LLM-generated KCs outperformed human KCs across both datasets in both correctness prediction and code generation tasks, with statistically significant improvements (p < 0.05).

Ablation Study¶

Configuration	AUC	F1	Accuracy	CodeBLEU	Description
KCGen-KT	0.812	0.723	0.724	0.569	CodeWorkout Ablation Baseline
w/o Correct Sol.	0.789	0.674	0.704	0.529	Incomplete KCs without correct student solutions
w/ Incorrect Sol.	0.773	0.651	0.700	0.516	Adding incorrect solutions introduces noise
w/o KC Loss	0.791	0.680	0.709	0.540	Interpretable mastery regularization contributes
w/o ICL Ex.	0.782	0.677	0.705	0.539	Performance drops as KCs become more abstract
Code → AST	0.784	0.691	0.715	0.546	AST representation is inferior to raw code text
Generated Code	0.807	0.706	0.721	0.557	LLM solutions lack the diversity of real student code

Key Findings¶

KC abstraction levels must be balanced. In CodeWorkout, 50 medium-granularity clusters achieved 0.816 AUC, while reducing to 10 high-level KCs dropped performance to 0.794 AUC.
Real correct student submissions are critical. Removing correct submissions or using only LLM-generated code degrades KC coverage, as real student solutions possess greater strategic diversity.
Human evaluation confirms the quality of generated KCs: 98.6% of LLM-generated KCs were deemed interpretable (vs 94.6% for baseline). KC mapping precision was 93.2% (vs 92.5%), and generated KCs were rated as having equal or better coverage in 96% of cases.
Learning curve analysis shows LLM-generated KCs align better with the power law of practice: weighted \(R^2\) was 0.21, compared to 0.18 for human-written KCs.

Highlights & Insights¶

The key contribution is not merely "using LLMs for labeling," but transforming labels into semantic inputs that are usable by downstream KT models through differentiable soft tokens.
Sampling diverse correct code is a clever design. The skill set of an open-ended programming problem is determined not just by the prompt but by the space of feasible solutions; real student code exposes this space more effectively than gold standard answers.
The fact that generated KCs outperform human KCs suggests that human labels may be too coarse or use outdated naming conventions, whereas LLMs can generate natural, function-level skill descriptions better suited for LLM-based KT.

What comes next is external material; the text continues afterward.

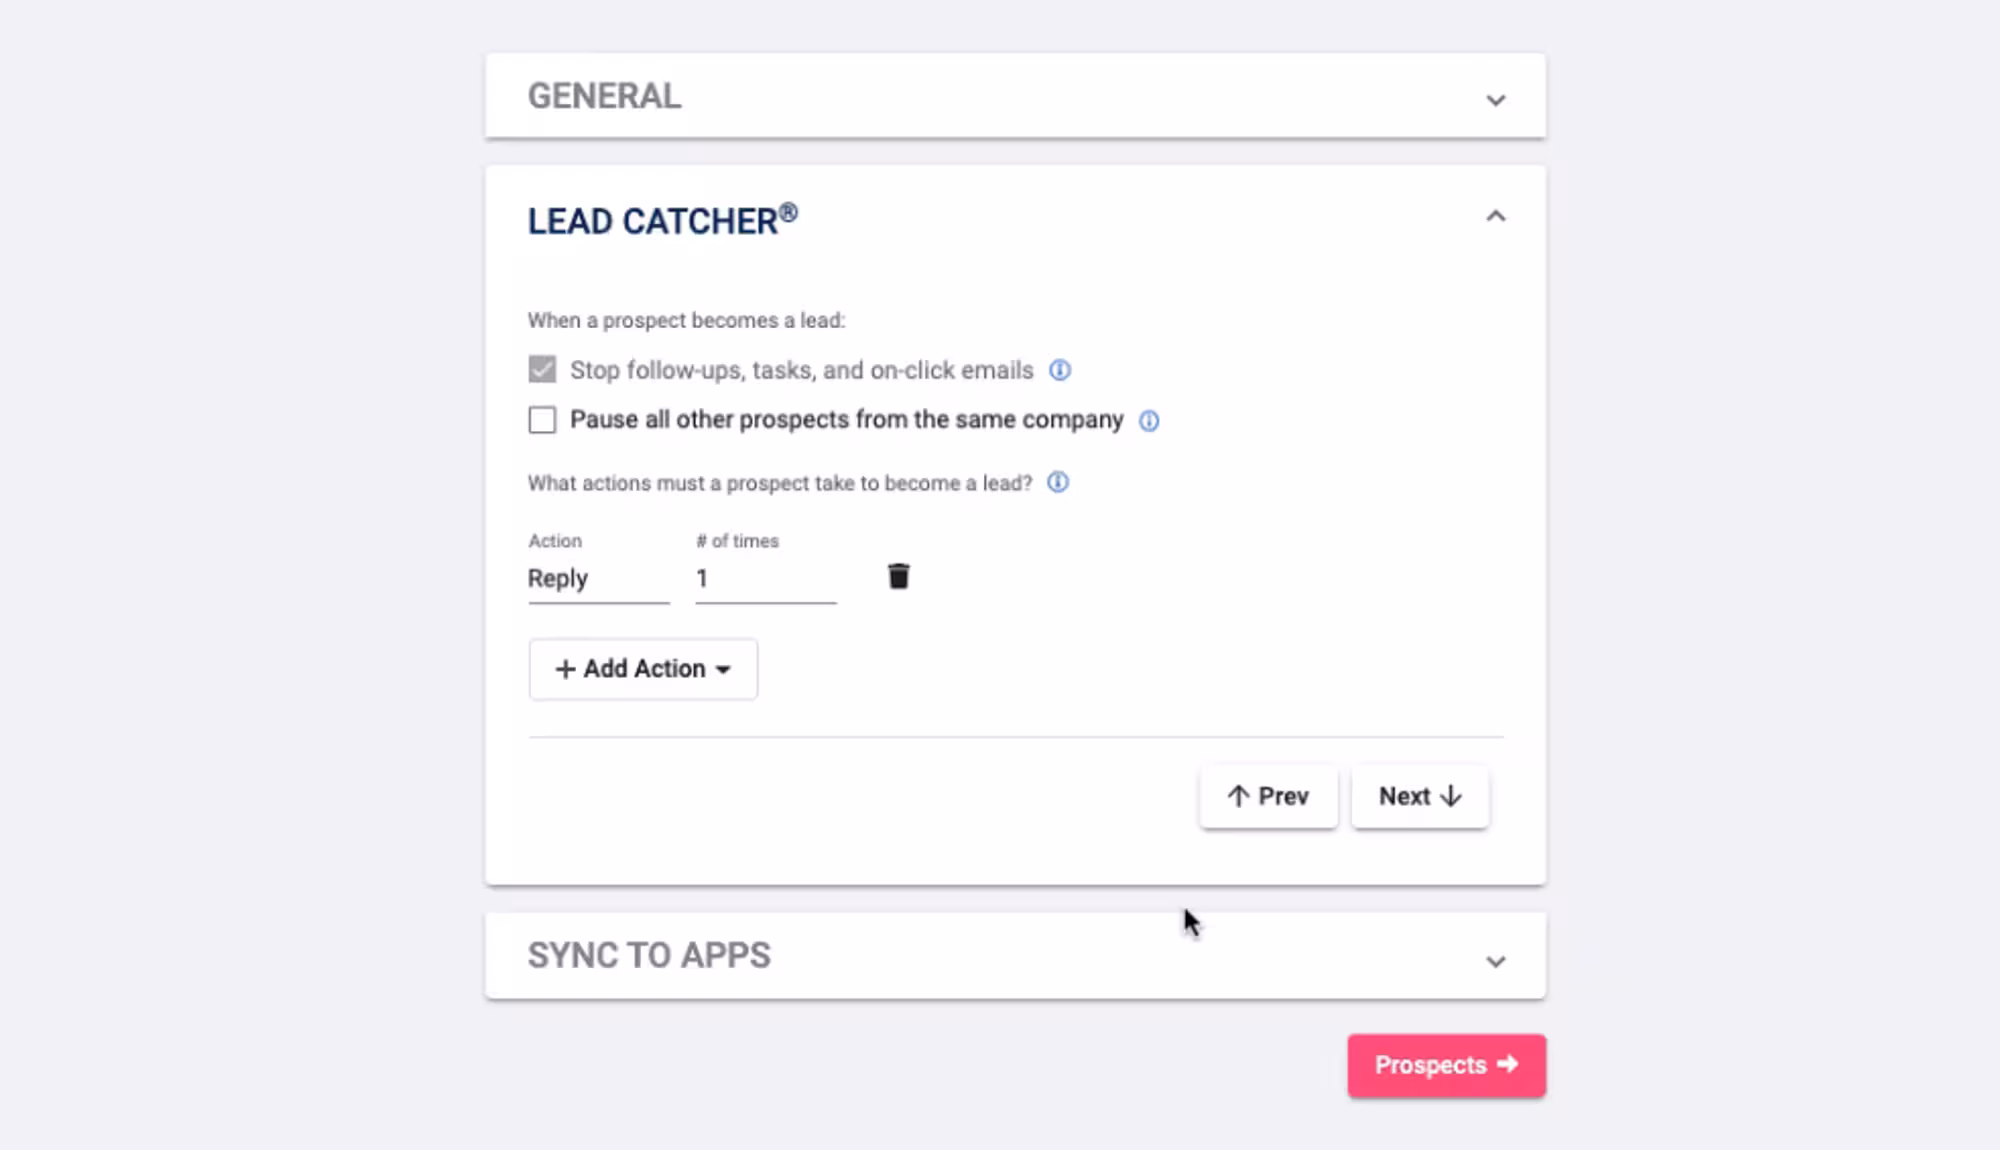The width and height of the screenshot is (2000, 1150).
Task: Click info icon beside Stop follow-ups option
Action: (1059, 371)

Limitations & Future Work¶

KC generation depends on in-context examples; without human examples, zero-shot generation tends toward abstraction, making it difficult to capture low-level skills.
Multi-KC problems lack reliable ground-truth labels; current KC correctness labeling requires further validation.
The experiments are limited to Computer Science education (Java/Python); the generalizability to mathematics, science, or conversational tutoring remains to be verified.
While human evaluation proves interpretability, the ultimate value depends on whether it improves student learning outcomes, requiring classroom deployment or A/B testing.

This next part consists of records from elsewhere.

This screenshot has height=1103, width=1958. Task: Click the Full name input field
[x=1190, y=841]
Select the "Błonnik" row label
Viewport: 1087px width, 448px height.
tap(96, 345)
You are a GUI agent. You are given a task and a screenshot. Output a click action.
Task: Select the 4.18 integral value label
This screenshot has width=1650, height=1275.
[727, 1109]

vs Code-DKT: Code-DKT uses student code content for KT but lacks natural language KC semantics and explicit mastery interpretation; KCGen-KT utilizes code, problems, and KC descriptions simultaneously.
vs TIKTOC: TIKTOC also uses Llama 3 for generative KT but does not explicitly model KC mastery; KCGen-KT's advantage stems from KC semantics and the KC loss.
vs Manual KC Labeling: Manual labels are expensive and may not fit the downstream model's granularity; LLM-generated KCs showed better predictive performance and interpretability in this study.
Insight: LLMs in educational settings should serve not just as answer generators, but as "knowledge structure generators" to help build interpretable student models.

Rating¶

Novelty: ⭐⭐⭐⭐ Automated KC generation exists, but the integration with soft-token LLM KT is novel.
Experimental Thoroughness: ⭐⭐⭐⭐⭐ Two real-world datasets, multiple strong baselines, abstraction level analysis, ablation, human evaluation, and learning curves are all robust.
Writing Quality: ⭐⭐⭐⭐ The methodological chain is clear, and the educational motivation and model details are well-explained.
Value: ⭐⭐⭐⭐⭐ Highly practical value for programming education, intelligent tutoring, and interpretable knowledge tracing.